→ What you should do
Your answer is a copy of every line in the records where "computer" appears.

-------- Records supplied

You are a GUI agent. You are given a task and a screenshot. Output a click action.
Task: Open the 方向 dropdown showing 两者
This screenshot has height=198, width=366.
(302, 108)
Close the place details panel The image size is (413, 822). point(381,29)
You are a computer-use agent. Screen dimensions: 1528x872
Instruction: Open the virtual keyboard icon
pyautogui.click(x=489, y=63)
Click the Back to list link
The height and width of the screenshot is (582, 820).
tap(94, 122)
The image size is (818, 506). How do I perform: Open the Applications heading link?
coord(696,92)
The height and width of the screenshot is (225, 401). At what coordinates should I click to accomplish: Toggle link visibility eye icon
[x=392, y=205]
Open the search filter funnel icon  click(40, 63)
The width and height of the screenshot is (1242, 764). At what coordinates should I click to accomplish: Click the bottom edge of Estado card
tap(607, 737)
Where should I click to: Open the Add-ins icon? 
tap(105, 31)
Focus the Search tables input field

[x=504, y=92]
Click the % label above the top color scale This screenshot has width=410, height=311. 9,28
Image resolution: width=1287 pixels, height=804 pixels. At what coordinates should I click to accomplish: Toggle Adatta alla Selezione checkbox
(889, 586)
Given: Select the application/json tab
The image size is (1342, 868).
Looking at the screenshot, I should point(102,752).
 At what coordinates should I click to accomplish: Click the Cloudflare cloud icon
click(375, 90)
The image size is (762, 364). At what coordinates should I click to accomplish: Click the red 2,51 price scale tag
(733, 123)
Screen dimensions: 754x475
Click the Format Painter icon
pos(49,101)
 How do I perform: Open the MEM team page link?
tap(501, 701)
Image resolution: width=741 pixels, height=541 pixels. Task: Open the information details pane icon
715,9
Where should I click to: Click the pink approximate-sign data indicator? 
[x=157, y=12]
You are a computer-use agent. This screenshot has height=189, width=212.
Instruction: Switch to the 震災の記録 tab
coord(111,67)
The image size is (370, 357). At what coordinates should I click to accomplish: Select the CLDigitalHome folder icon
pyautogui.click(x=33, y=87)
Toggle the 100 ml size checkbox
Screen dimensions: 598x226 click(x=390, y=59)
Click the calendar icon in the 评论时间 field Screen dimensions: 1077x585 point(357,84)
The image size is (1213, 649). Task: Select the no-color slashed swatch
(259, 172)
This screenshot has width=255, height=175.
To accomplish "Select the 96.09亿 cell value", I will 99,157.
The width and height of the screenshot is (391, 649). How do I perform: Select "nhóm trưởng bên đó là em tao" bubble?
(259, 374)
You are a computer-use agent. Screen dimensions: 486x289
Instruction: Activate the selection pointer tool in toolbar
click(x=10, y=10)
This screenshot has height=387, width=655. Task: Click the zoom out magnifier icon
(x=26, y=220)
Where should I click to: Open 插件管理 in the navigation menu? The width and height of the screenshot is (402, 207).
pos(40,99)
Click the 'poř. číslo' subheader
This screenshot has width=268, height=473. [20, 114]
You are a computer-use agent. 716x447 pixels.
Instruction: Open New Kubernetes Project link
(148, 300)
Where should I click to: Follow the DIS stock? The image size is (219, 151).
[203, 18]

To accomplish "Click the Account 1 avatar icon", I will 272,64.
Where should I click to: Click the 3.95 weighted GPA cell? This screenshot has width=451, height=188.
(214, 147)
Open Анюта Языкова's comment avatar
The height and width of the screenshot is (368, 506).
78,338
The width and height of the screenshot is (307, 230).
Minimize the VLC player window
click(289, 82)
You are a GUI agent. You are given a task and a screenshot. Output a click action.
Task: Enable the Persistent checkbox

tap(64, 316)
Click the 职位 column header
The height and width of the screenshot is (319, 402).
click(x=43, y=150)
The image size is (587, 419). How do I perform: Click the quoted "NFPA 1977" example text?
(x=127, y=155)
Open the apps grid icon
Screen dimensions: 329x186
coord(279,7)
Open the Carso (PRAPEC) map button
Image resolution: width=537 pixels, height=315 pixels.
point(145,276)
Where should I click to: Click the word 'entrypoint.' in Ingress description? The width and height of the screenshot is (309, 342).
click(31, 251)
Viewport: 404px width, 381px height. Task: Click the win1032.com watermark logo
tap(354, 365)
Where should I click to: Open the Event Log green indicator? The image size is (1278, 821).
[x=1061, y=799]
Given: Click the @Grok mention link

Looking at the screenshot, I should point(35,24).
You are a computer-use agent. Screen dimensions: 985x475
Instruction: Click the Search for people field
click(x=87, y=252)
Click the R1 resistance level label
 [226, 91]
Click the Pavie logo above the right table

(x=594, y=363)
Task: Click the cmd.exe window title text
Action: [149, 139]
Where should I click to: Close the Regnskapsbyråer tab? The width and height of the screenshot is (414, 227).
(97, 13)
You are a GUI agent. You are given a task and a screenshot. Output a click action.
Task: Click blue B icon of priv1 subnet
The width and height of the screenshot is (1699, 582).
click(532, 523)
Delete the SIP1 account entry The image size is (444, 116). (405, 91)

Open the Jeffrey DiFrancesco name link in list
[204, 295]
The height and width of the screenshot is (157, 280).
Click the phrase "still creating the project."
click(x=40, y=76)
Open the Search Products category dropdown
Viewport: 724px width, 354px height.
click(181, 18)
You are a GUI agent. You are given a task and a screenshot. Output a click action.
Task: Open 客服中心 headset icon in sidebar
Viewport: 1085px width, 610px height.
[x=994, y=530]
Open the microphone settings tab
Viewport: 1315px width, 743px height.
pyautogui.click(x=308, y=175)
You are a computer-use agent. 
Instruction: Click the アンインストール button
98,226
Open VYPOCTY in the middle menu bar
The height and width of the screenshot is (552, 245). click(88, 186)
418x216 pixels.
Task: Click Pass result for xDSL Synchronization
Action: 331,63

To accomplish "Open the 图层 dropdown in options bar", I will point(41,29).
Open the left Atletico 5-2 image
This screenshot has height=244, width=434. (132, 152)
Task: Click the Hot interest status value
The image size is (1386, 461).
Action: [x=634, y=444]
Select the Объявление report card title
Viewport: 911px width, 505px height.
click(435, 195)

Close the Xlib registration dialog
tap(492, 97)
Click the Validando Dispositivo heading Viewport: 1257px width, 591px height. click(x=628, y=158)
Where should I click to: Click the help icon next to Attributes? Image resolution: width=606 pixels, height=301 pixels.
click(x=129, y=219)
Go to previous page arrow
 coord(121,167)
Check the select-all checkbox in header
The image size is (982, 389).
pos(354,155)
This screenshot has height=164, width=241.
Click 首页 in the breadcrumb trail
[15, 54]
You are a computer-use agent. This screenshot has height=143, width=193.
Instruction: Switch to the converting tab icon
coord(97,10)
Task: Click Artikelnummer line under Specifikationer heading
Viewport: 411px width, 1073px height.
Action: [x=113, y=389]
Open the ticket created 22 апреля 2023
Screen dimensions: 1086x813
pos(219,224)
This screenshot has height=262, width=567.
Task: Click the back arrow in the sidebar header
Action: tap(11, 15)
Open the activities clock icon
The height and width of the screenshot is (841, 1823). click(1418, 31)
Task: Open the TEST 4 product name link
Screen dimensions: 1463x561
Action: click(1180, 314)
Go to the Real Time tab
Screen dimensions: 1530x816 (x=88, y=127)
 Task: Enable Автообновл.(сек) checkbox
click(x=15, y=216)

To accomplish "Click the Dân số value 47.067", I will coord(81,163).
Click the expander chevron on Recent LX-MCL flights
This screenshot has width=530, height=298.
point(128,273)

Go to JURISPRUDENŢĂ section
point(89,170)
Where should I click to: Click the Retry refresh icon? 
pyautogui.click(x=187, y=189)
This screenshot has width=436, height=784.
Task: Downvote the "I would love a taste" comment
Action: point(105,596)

----------------

→ Written response
You are a computer-use agent. Screen dimensions: 1528x872
You are a computer-use agent. This screenshot has height=189, width=212.
You are a computer-use agent. Screen dimensions: 486x289
You are a computer-use agent. 716x447 pixels.
You are a computer-use agent. Screen dimensions: 985x475
You are a computer-use agent. 
You are a computer-use agent. This screenshot has height=143, width=193.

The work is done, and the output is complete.